Diese Aussage ist zwar im Kern richtig, greift aber zu kurz.

Staaten, die beim Schengen-Abkommen dabei sind, müssen auch Weiterentwicklungen mittragen. Wer nicht mitzieht, dem droht ein Ausschluss aus dem Abkommen. Es gibt aber eine Ausnahme.

Wenn die Schweiz mit dem «Gemischten Ausschuss Schweiz-EU» innert 90 Tagen eine andere Lösung findet, bleibt das Abkommen in Kraft. Zum «Gemischten Ausschuss» gehört die EU-Kommission und alle Mitgliedstaaten der EU. Der Entscheid, dass die Schweiz weiterhin beim Abkommen dabei ist, müsste aber einstimmig fallen. Wenn das nicht passiert, wird das Schengen-Abkommen nach weiteren drei Monaten automatisch beendet.
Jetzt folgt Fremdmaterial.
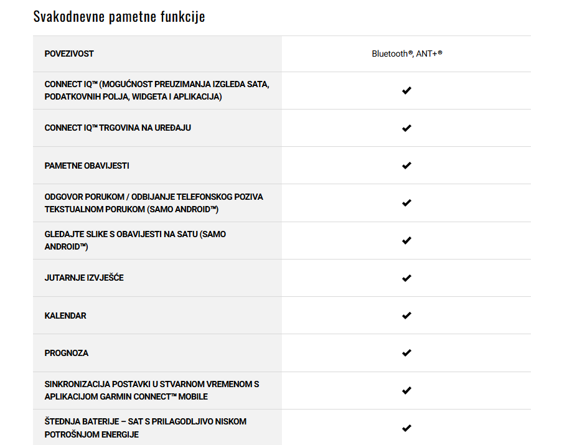This screenshot has width=577, height=445.
Task: Click checkmark for Štednja baterije row
Action: 406,428
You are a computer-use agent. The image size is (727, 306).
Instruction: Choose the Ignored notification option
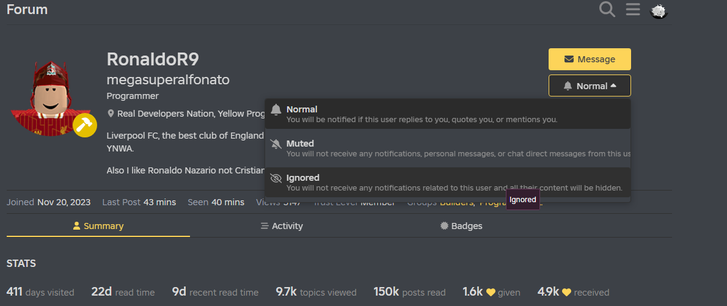pyautogui.click(x=447, y=182)
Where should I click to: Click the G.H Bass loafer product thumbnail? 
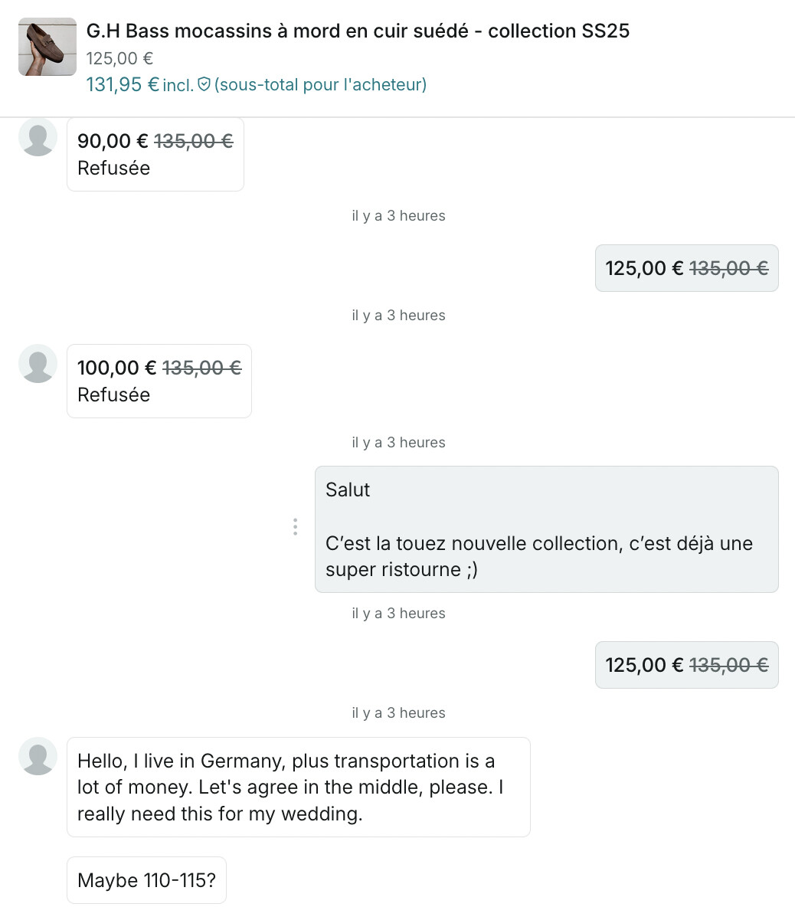[47, 47]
Fällt das Schengen-Abkommen, würde das automatisch ein Ende von Dublin bedeuten, weil die beiden Abkommen rechtlich miteinander verknüpft sind.

Sollte das Schweizer Stimmvolk beschliessen, dass der Bund die Frontex-Gelder nicht erhöhen soll, steht das Schengen/Dublin-Abkommen tatsächlich auf der Kippe. Ausser, die Schweiz findet zusammen mit dem «Gemischten Ausschuss» eine andere Lösung. Ob sich eine solche finden lässt, ist schwierig zu beurteilen. Bislang hat die Schweiz alle Schengen-Weiterentwicklungen übernommen.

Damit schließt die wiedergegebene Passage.